To do: Reproduce the lines below word for word, starting at the line that contains "Task: Select the" and continuing through the last line.

Given entries:
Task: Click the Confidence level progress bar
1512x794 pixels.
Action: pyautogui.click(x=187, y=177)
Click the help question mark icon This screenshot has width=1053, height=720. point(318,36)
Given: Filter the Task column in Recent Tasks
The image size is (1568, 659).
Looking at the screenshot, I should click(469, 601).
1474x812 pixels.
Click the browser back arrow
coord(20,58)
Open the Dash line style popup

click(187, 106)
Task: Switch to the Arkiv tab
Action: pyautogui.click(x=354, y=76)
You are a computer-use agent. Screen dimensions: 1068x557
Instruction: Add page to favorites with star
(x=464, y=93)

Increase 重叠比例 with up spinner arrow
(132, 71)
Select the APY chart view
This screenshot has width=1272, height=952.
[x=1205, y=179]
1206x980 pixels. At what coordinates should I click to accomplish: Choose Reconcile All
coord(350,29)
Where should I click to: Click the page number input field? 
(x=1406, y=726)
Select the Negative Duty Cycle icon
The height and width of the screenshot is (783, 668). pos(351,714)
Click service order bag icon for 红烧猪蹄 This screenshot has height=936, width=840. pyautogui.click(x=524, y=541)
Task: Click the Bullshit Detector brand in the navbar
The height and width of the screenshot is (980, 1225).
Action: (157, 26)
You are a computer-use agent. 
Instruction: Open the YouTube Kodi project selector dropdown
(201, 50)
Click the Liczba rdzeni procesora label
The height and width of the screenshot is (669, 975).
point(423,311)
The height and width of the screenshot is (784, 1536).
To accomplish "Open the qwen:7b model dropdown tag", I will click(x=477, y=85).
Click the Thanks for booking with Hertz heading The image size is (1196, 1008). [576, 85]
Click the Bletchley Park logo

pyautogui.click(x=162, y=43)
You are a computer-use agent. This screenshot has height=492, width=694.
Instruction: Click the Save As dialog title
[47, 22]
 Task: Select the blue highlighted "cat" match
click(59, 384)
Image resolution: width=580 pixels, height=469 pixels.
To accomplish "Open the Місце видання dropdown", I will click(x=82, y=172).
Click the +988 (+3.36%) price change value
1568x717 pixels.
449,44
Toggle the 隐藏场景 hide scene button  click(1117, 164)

Problem solution:
 Task: Select the blue highlighted "cat" match
click(59, 384)
Image resolution: width=580 pixels, height=469 pixels.
To accomplish "Open the Місце видання dropdown", I will click(x=82, y=172).
Click the +988 (+3.36%) price change value
1568x717 pixels.
449,44
Toggle the 隐藏场景 hide scene button  click(1117, 164)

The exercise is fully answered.